Malgré les critiques des intellectuels, de l’opposition de gauche ou de la diaspora juive dans le monde, Benjamin Netanyahou ne plie pas. Alors que cinquante-deux députés de la Knesset (sur cent vingt) avaient convoqué une session exceptionnelle au Parlement ce mercredi 8 août pour débattre de la loi sur l’État-nation juif, qui sanctuarise le caractère exclusivement juif d’Israël, le premier ministre n’a même pas pris la peine de se déplacer pour défendre le texte adopté le 19 juillet dernier, mais qui continue de provoquer des remous en Israël et à l’étranger.
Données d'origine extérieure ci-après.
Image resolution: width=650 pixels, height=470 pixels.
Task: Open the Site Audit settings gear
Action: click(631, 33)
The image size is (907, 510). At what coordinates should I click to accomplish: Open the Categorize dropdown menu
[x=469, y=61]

Durant cette séance extraordinaire, Tzipi Livni, l’ancienne ministre des affaires étrangères de centre droit et actuelle leader de l’opposition, s’est montrée particulièrement éloquente, en accusant Netanyahou d’avoir trahi le texte fondateur de la Déclaration d’indépendance d’Israël de 1948 qui « assure l’égalité complète et les droits politiques et sociaux de tous ses habitants, quel que soit leur religion, leur race ou leur sexe ». Selon elle, le chef du gouvernement « dissout le ciment de la société israélienne avec son acide empoisonné ». Pendant son intervention, des militants de son parti, l’Union sioniste, ont brandi des copies de la Déclaration d’indépendance avant de se faire expulser.
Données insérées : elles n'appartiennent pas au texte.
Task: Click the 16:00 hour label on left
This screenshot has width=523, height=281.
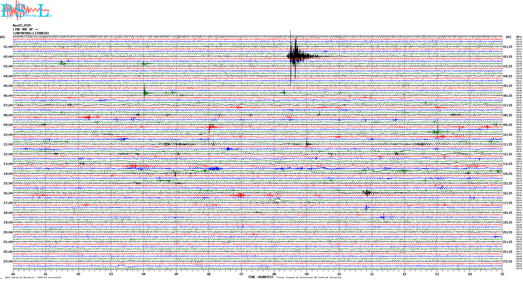Action: [8, 193]
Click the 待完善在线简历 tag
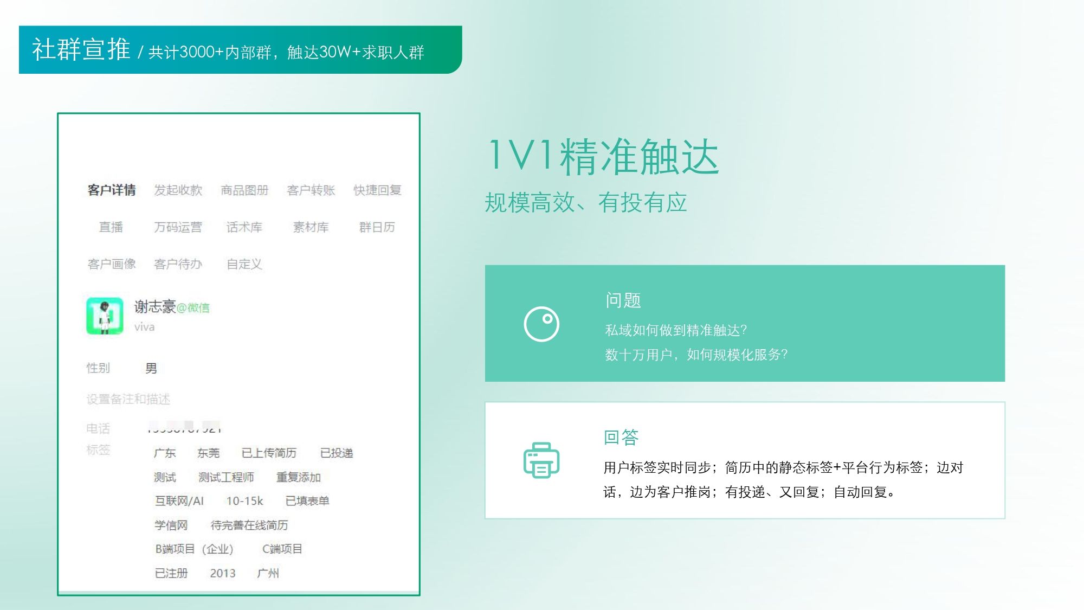The width and height of the screenshot is (1084, 610). [249, 525]
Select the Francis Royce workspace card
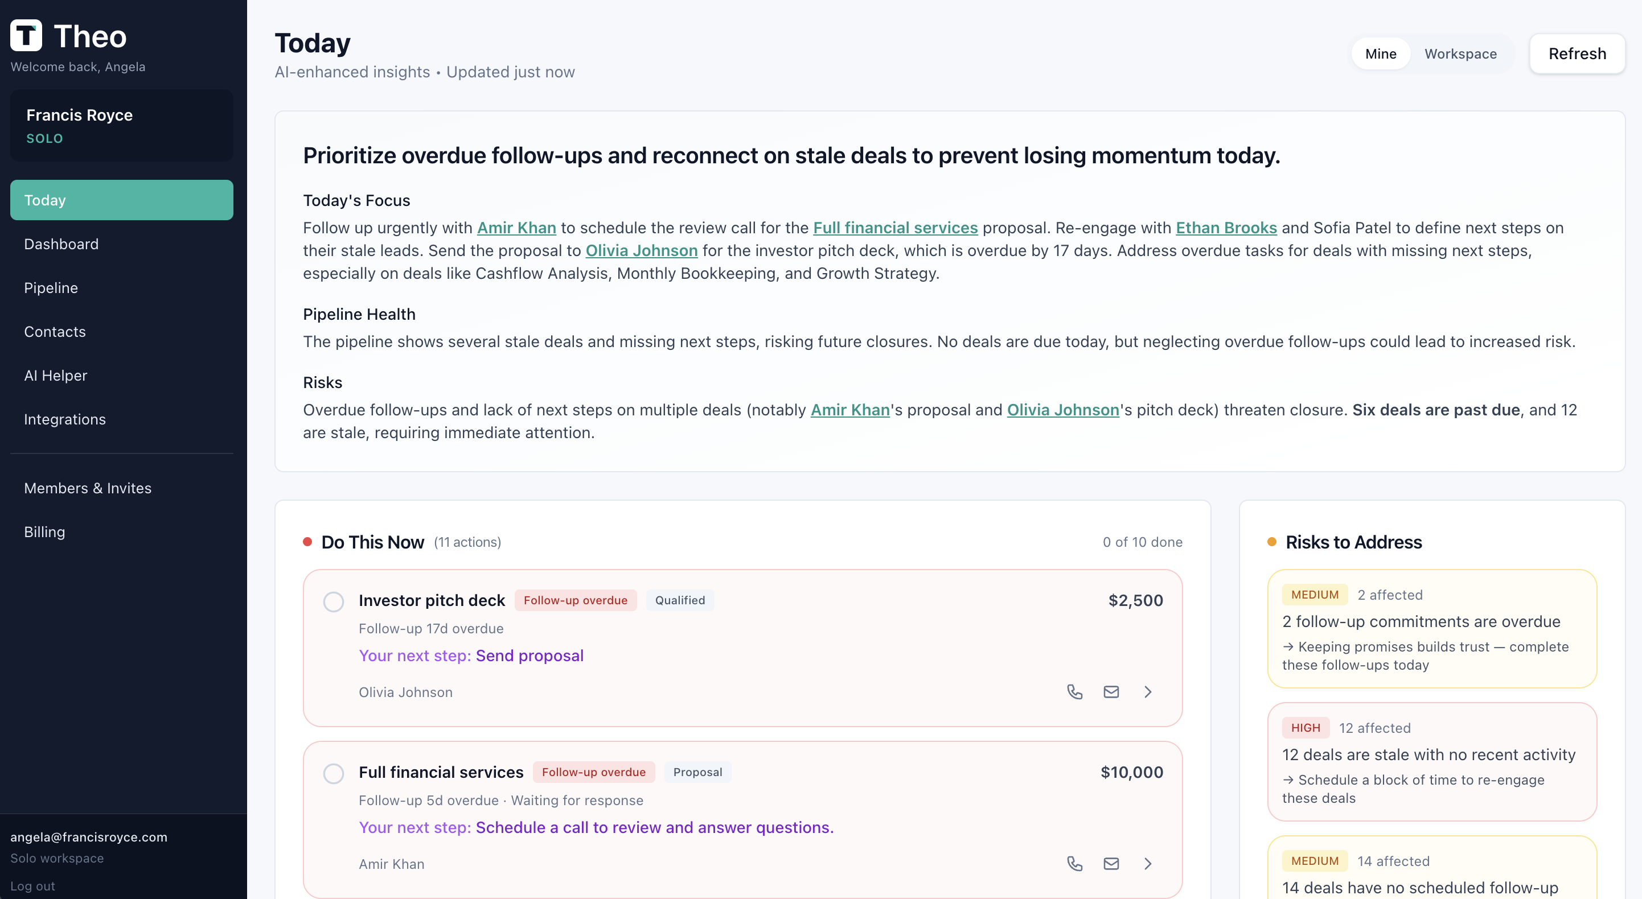The height and width of the screenshot is (899, 1642). coord(121,125)
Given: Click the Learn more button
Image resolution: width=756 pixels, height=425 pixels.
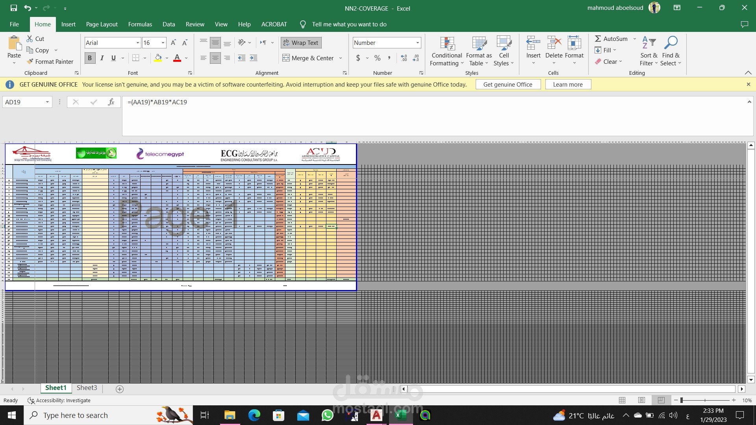Looking at the screenshot, I should pos(567,84).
Malheureusement pour Livni, même si Netanyahou n’a pas daigné lui répondre, un de ses ministres s’en est chargé en rappelant que la première version de cette loi remontait à 2011 et qu’à l’époque, elle avait été signée par une vingtaine de membres du parti qu’elle dirigeait, Kadima. Derrière cette joute oratoire se dissimule une triste vérité : à l’exception des partis de gauche, des Arabes-Israéliens et des Druzes, la plupart des personnalités politiques israéliennes ont contribué, ces vingt dernières années, à un niveau ou à un autre, à l’aboutissement de cette loi « qui révèle la vraie nature d’Israël », à savoir que la judéité prime sur la démocratie.
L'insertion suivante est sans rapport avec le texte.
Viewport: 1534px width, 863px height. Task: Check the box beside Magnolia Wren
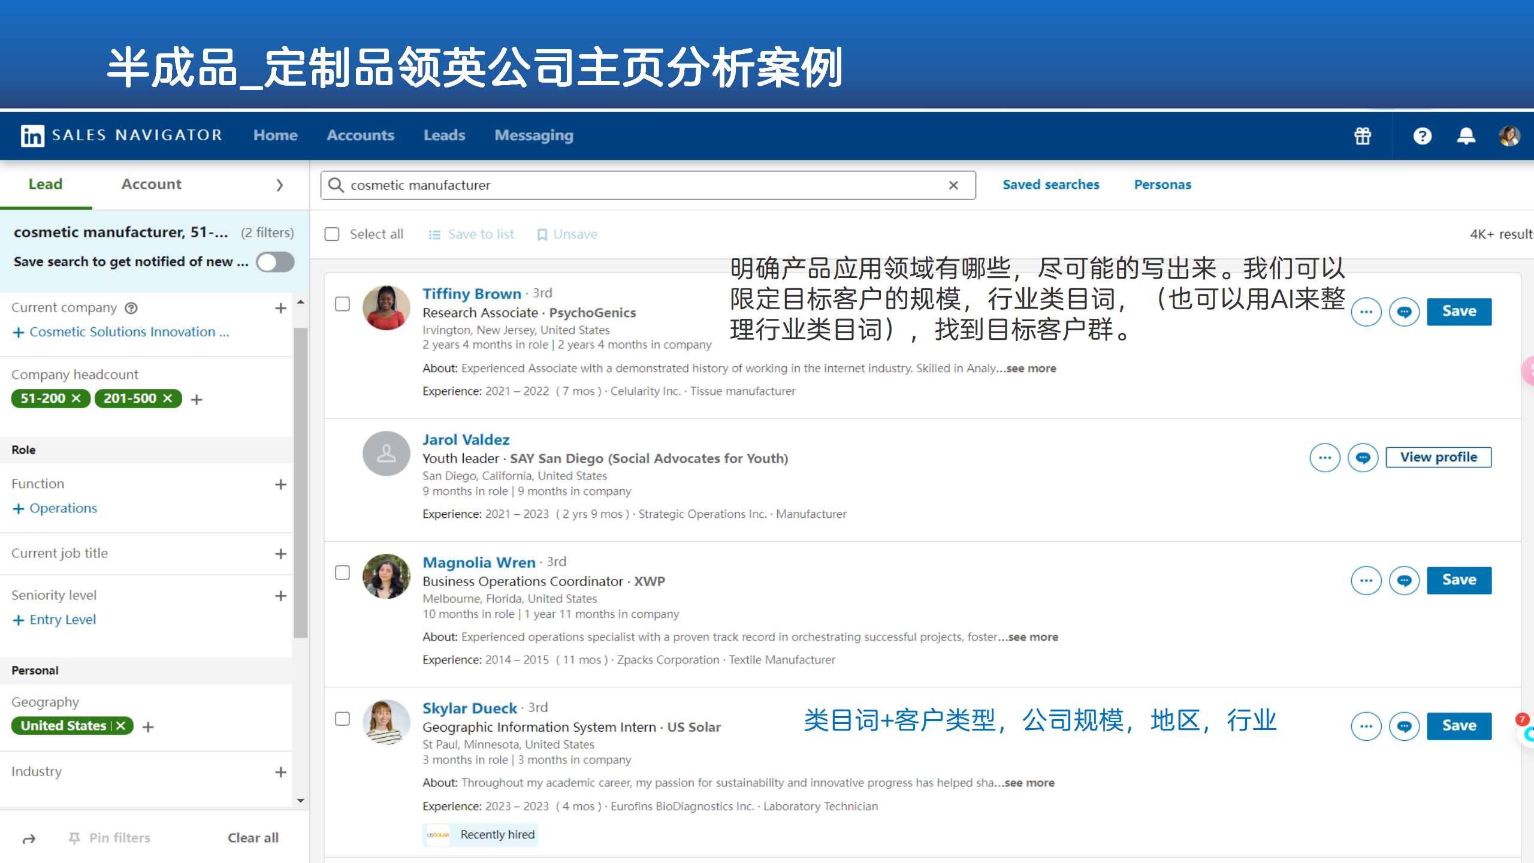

Le caractère profondément discriminatoire de cette loi fondamentale, c’est-à-dire à valeur constitutionnelle, qui définit Israël comme « l’État-nation du peuple juif », qui ne reconnaît pas les droits des minorités, qui consacre l’hébreu comme langue nationale et relègue l’arabe à un « statut spécial » et qui valide la colonisation en tant que « valeur nationale », est patent pour tous les observateurs. Mais ses promoteurs, qui s’en défendent, ont été pris à leur propre piège, à l’instar de Livni, en “oubliant” la minorité druze. Cette communauté de près de 150 000 personnes parle arabe, sert au sein de l’armée (contrairement aux Arabes-Israéliens musulmans) et est généralement considérée comme « la minorité la plus loyale » à l’État d’Israël.
Or, du fait de la nouvelle loi fondamentale, elle se retrouve reléguée aux marges de l’État, ses membres ayant désormais un statut de citoyen de seconde zone. Se rendant compte de son « erreur », le gouvernement Netanyahou a promis d’amender le texte pour reconnaître un statut particulier aux Druzes. Ce faisant, il a révélé le racisme inhérent à son texte qui établit, selon la formule du député arabe-israélien Ahmed Tibi « un État démocratique pour les Juifs et juif pour les Arabes ». D’ailleurs, lors de la convocation de la première réunion le 6 août d’un comité ministériel chargé de rectifier cette discrimination à l’égard de Druzes, plus de la moitié des ministres n’y ont pas participé, démontrant ainsi leur peu d’intérêt pour la notion d’égalité au sein de l’État.
Les Druzes, qui ont fait connaître leur mécontentement en manifestant massivement le week-end dernier à Tel-Aviv et en s’attirant le soutien de nombreux piliers de la société israélienne (généraux, religieux, avocats, politiciens de tous bords), sont néanmoins confrontés à une épineuse question : tentent-ils d’obtenir une exemption ou un statut particulier dans le cadre de la loi sur l’État-nation juif, ou se battent-ils aux côtés des opposants pour tenter de faire annuler la loi ? Jusqu’ici, les dirigeants de la communauté druze semblent avoir choisi la première option, la plus facile mais la moins morale.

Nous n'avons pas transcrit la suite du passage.